Data for processing:
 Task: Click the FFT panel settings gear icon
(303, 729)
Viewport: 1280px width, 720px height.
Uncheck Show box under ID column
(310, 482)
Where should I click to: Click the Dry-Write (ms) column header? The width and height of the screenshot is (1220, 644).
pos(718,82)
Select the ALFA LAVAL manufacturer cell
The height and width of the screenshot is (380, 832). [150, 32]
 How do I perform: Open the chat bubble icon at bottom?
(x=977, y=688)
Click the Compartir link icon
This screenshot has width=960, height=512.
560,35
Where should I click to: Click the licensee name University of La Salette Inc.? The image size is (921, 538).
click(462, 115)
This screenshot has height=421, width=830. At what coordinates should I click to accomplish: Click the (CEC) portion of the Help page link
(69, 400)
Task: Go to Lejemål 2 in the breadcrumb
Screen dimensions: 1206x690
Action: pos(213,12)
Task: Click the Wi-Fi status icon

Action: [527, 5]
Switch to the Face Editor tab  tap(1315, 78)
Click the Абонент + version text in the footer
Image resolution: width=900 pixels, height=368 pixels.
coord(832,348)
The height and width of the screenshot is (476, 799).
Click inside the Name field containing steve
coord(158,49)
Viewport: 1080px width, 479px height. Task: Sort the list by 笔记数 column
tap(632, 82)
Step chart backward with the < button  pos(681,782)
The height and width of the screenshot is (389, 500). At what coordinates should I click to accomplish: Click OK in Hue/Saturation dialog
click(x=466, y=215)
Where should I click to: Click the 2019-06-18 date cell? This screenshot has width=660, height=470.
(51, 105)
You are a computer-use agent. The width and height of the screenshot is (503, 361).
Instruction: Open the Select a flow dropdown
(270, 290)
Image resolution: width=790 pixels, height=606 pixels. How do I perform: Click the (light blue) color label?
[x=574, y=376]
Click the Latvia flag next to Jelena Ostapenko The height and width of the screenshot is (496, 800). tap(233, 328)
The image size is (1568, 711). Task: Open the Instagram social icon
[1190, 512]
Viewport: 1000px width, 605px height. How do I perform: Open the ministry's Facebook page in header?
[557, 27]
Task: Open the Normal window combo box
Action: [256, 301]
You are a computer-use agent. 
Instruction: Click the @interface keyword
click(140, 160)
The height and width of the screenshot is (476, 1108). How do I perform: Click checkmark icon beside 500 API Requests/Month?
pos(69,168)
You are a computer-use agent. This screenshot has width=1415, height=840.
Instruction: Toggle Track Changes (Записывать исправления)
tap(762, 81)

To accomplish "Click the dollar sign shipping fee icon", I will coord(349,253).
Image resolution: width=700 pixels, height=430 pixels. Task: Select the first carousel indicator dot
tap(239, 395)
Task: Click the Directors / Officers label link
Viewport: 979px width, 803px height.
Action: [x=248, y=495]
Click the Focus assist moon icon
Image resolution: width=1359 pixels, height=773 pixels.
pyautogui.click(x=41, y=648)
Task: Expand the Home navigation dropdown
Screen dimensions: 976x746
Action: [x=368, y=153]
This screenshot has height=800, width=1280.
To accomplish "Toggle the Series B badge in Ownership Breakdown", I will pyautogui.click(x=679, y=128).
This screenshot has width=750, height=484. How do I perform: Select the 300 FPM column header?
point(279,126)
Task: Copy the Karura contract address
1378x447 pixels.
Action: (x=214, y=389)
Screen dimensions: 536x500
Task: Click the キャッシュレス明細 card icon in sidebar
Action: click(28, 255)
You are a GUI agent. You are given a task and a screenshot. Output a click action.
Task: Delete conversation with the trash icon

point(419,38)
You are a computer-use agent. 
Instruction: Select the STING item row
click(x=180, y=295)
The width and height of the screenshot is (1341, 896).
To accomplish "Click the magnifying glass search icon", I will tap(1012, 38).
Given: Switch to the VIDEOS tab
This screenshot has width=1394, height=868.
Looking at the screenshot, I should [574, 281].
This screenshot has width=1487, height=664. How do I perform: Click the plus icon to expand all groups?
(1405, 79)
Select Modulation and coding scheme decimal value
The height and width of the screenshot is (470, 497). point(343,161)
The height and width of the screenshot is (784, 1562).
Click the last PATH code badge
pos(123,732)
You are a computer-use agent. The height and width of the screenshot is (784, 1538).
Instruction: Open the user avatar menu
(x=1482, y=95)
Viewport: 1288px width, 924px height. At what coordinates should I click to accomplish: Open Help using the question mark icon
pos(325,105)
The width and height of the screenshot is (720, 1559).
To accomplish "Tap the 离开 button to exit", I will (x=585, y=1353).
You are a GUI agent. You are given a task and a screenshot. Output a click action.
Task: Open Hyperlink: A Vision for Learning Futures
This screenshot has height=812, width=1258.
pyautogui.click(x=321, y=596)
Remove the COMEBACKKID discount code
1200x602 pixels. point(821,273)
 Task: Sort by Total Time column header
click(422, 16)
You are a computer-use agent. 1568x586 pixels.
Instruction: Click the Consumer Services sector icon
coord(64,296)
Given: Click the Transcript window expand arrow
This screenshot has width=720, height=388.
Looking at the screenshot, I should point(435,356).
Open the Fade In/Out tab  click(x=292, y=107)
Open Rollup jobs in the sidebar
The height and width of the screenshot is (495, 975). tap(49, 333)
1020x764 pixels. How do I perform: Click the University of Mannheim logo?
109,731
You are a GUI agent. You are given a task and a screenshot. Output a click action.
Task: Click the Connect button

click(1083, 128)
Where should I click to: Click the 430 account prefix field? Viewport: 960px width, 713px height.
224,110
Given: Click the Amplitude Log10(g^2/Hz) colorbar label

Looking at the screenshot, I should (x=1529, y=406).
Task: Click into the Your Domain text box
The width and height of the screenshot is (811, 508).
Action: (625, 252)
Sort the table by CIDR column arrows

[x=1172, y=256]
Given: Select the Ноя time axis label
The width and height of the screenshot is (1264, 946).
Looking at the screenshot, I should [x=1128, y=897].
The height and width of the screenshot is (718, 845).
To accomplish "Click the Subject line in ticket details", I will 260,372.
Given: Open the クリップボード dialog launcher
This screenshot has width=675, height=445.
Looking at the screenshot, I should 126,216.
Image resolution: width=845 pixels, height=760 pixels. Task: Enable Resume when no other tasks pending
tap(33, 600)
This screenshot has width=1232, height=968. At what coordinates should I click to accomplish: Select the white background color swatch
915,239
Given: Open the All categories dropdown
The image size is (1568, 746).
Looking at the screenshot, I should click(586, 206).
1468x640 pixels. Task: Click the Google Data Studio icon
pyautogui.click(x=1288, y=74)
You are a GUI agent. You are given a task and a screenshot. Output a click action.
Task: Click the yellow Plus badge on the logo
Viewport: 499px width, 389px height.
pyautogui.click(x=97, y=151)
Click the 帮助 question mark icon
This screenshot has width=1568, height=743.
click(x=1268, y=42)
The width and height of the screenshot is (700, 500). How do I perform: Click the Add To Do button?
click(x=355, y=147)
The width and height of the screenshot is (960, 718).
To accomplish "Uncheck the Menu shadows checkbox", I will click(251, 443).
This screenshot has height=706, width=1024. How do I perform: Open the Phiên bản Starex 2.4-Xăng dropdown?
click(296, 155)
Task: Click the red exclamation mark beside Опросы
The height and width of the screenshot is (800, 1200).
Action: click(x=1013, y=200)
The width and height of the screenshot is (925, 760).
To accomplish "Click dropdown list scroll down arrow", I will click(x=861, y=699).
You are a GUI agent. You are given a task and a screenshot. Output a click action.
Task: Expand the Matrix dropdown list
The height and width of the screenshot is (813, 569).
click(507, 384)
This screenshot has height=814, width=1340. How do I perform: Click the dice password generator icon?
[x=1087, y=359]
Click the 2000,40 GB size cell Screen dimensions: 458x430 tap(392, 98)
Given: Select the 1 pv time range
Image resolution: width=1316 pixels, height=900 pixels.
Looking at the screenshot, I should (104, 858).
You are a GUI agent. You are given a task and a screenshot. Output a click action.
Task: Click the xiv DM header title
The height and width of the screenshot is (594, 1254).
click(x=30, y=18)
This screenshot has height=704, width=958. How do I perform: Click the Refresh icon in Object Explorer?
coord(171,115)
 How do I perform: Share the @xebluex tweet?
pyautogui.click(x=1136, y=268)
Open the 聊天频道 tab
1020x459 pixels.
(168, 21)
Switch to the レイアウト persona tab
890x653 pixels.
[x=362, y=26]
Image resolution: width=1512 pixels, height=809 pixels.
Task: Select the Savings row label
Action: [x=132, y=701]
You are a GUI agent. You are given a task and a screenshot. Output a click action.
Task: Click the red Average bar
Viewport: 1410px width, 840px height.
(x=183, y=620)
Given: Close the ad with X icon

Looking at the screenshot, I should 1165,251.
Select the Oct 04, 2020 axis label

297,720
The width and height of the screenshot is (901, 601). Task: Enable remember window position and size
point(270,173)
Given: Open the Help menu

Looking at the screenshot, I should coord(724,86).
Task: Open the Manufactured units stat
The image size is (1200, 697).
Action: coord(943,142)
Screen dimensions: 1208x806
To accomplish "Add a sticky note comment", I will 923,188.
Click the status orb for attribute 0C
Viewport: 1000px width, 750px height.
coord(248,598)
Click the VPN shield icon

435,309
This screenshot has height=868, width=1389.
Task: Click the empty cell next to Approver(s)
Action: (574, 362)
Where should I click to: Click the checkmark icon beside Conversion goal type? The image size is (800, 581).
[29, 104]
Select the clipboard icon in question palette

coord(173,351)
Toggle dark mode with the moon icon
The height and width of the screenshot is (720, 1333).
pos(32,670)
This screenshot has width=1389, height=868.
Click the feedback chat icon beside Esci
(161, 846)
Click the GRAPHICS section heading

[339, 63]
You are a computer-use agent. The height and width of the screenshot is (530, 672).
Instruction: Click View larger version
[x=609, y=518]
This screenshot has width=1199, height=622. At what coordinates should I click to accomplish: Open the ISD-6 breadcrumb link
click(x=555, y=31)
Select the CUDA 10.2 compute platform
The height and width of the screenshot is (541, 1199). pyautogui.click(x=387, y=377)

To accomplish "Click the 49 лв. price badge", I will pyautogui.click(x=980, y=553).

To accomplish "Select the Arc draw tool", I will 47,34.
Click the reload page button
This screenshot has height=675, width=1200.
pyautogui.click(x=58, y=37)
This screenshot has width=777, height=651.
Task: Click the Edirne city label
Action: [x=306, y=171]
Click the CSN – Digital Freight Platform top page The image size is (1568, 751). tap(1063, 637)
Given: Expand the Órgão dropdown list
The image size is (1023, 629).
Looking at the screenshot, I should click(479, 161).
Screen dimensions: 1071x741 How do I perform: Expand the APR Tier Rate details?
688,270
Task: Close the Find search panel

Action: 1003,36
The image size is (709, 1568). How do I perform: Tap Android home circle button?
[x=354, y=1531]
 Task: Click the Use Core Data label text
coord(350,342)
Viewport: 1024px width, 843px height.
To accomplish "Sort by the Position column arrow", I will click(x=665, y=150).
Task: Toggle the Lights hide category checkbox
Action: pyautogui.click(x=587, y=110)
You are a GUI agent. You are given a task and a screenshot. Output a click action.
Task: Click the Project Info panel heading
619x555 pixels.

Brief:
What is the number of lines in the records that hold the word "Switch"? Answer with that number by itself.

Task result:
3